Things we did see coming are multiple documentaries (one about NHRA founder Wally Parks), according to VP Brad Gerber; a return to Georgia after Atlanta Dragway was flattened for an industrial operation with the Peach State NHRA Showcase of Speed at South Georgia Motorsports Park; and a 75th birthday party in 2026. Guess it’s not judicious to jump up and yell “Surprise!” at a75-year-old’s celebration, so the NHRA shared some plans for that.

Then we have some things we’re wondering about. For example, what’s the NHRA going to do when Toyota says sayonara to drag racing after next season? Is Chevrolet pulling back, as well, as rumored? For has a limited presence, and Bob Tasca III certainly wouldn’t be pleased to see any Ford financial support cut his piece of the pie to a sliver. And Stellantis doesn’t seem to be in any position to toss around more money. So What OEM will step up?

Like every year since 2007, when it began, the Countdown continues to be unpopular, but drivers simply shrug. are resigned to facing more and more of them. If the purpose was to whip fans into a froth and editors scrambling to request credentials before the media center gets overcrowded, the Countdown has failed. At the least, the NHRA, which stubbornly clings to the fantasy that the system is working, ought to tweak the qualifying rules for the six races that determine the champions. Disdain for the “participation trophies” – letting drivers into the Countdown if they’re not in the top 10 but have attended every race – got louder in 2024.

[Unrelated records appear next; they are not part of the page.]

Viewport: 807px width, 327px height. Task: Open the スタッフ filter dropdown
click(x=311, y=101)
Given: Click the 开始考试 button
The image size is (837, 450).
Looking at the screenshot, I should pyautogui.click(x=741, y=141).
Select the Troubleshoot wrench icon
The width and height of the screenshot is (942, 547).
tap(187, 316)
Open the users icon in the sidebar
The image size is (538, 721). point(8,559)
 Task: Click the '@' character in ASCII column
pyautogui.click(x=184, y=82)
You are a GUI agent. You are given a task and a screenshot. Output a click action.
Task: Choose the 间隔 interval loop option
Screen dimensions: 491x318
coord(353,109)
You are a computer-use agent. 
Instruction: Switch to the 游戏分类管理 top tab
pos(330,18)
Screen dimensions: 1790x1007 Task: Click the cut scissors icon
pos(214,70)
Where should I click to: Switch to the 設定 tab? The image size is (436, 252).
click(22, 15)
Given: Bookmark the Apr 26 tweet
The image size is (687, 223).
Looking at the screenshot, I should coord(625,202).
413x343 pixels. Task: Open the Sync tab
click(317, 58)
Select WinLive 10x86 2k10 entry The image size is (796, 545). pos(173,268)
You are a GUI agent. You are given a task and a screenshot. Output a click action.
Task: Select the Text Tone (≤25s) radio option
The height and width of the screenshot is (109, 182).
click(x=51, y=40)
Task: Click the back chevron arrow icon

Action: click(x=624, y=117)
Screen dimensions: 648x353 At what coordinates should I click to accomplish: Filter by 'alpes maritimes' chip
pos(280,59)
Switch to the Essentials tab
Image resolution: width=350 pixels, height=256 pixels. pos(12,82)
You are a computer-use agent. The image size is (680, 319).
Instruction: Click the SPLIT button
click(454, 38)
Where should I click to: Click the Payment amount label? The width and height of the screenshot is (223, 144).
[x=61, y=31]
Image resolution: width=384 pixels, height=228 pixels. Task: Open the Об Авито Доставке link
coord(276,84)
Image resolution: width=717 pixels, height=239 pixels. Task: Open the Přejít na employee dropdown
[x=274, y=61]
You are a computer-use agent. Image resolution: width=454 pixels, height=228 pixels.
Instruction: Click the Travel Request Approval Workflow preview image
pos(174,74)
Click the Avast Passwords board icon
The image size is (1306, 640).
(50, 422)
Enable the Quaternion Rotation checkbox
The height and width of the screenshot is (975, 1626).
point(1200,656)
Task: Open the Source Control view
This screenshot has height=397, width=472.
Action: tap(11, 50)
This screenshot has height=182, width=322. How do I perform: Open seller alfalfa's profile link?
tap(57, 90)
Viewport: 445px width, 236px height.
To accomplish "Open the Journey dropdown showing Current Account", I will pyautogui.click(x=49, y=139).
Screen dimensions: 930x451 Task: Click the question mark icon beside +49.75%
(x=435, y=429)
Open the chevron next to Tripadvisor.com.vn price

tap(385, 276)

Rules that allow a sidelined driver to fill in for a maximum of eight races and hand any points accrued to the absent racer raised eyebrows this season. It was possible that John Force could have “earned” a championship when he missed 11 of the 20 races on the calendar?  

It was. Force naturally was a sentimental favorite, and Beckman certainly is admired and well-liked. But would that have been fair?  The NHRA in September adopted rules that cover issues related to pregnancy for a woman driver. So it sounds like the NHRA is doubling down on the concept.

An observer brought up the notion that Austin Prock should have been eligible for Rookie of the Year consideration because he was a rookie this year in the Funny Car class. He isn’t a rookie, though, so the current rules make sense. But it was something to ponder for about five minutes.